Consigne a>
Présentez en liste JSON de chaînes, une chaîne par ligne et sans les lignes vides, le passage des entrées qui va de la ligne contenant "Describe the element at coordinates (1230, 26)" jusqu'à la ligne contenant "close-icon is located at coordinates (63, 178).", ces deux lignes comprises.

Texte d'exercice>
════
Et c’est l’étude qui nous donna une autre patrie, une autre tradition; c’était la tradition de la grande lutte du XVIIIe siècle. Oh! que nous vous avons aimés, en puisant de toute la force de nos poumons, l’air frais soufflant pour la première fois sur le monde par la grande ouverture de 1789. Nous courbions nos têtes avec vénération devant ces figures sombres et fortes de vos saints pères du grand concile républicain, allant inaugurer l’ère de la raison et de la liberté.

La foi passionnée que la jeunesse russe avait pour la théorie allemande, pour la pratique française, semblait être justifiée «t couronnée en 1848.
════
Données fournies>

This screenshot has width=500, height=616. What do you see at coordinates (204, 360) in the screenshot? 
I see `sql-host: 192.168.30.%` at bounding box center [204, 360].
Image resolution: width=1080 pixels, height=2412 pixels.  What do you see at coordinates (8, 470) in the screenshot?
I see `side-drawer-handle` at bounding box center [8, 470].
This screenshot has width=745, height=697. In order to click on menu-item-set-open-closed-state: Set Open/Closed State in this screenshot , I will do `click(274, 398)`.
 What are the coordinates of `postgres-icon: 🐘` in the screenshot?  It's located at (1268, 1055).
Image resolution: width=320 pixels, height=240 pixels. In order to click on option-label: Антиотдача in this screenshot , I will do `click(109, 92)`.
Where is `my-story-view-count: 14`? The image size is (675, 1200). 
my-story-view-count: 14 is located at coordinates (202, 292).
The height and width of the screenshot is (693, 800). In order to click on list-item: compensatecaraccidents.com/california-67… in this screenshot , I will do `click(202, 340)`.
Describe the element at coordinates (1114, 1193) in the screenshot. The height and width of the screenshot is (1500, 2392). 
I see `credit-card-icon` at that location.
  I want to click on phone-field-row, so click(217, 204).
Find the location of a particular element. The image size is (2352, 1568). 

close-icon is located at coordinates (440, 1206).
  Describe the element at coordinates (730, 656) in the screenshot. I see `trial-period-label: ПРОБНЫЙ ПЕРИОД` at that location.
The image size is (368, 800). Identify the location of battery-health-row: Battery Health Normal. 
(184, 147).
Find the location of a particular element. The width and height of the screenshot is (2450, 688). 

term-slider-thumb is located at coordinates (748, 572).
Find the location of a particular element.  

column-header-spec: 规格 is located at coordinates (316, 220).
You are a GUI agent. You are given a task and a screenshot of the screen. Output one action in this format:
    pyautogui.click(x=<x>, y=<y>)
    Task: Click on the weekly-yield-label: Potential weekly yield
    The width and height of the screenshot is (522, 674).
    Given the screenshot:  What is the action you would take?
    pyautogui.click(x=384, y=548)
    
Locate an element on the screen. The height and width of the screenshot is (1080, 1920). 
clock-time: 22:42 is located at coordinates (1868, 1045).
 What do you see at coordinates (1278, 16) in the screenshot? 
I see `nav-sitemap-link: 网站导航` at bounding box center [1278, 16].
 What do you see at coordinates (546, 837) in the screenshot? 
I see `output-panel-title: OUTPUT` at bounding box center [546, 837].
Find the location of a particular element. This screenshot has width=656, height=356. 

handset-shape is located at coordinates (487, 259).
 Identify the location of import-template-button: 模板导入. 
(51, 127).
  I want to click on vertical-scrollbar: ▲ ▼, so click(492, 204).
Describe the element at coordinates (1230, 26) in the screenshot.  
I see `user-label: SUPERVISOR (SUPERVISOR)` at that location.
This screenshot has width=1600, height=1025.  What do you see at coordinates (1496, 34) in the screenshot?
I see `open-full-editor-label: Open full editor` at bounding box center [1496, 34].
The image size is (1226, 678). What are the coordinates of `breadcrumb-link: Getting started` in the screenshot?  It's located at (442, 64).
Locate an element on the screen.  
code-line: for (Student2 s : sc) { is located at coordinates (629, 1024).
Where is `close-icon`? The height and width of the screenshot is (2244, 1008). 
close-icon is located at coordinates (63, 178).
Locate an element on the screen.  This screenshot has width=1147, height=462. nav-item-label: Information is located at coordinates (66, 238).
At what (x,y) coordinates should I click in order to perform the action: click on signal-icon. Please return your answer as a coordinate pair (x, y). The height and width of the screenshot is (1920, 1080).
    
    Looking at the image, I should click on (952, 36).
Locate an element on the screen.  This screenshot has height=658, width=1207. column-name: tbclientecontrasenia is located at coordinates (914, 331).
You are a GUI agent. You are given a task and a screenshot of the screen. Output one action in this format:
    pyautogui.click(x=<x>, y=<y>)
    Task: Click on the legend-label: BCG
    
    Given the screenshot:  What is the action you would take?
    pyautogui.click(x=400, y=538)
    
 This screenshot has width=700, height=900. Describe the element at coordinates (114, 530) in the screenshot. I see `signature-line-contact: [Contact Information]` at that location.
════
Consigne b>
Dans le texte d'exercice, quelle année est associée à la grande ouverture par laquelle l'air frais souffla pour la première fois sur le monde ?

Réponse rédigée a>
[
  "Describe the element at coordinates (1230, 26) in the screenshot.  ",
  "I see `user-label: SUPERVISOR (SUPERVISOR)` at that location.",
  "This screenshot has width=1600, height=1025.  What do you see at coordinates (1496, 34) in the screenshot?",
  "I see `open-full-editor-label: Open full editor` at bounding box center [1496, 34].",
  "The image size is (1226, 678). What are the coordinates of `breadcrumb-link: Getting started` in the screenshot?  It's located at (442, 64).",
  "Locate an element on the screen.  ",
  "code-line: for (Student2 s : sc) { is located at coordinates (629, 1024).",
  "Where is `close-icon`? The height and width of the screenshot is (2244, 1008). ",
  "close-icon is located at coordinates (63, 178)."
]

Réponse rédigée b>
1789.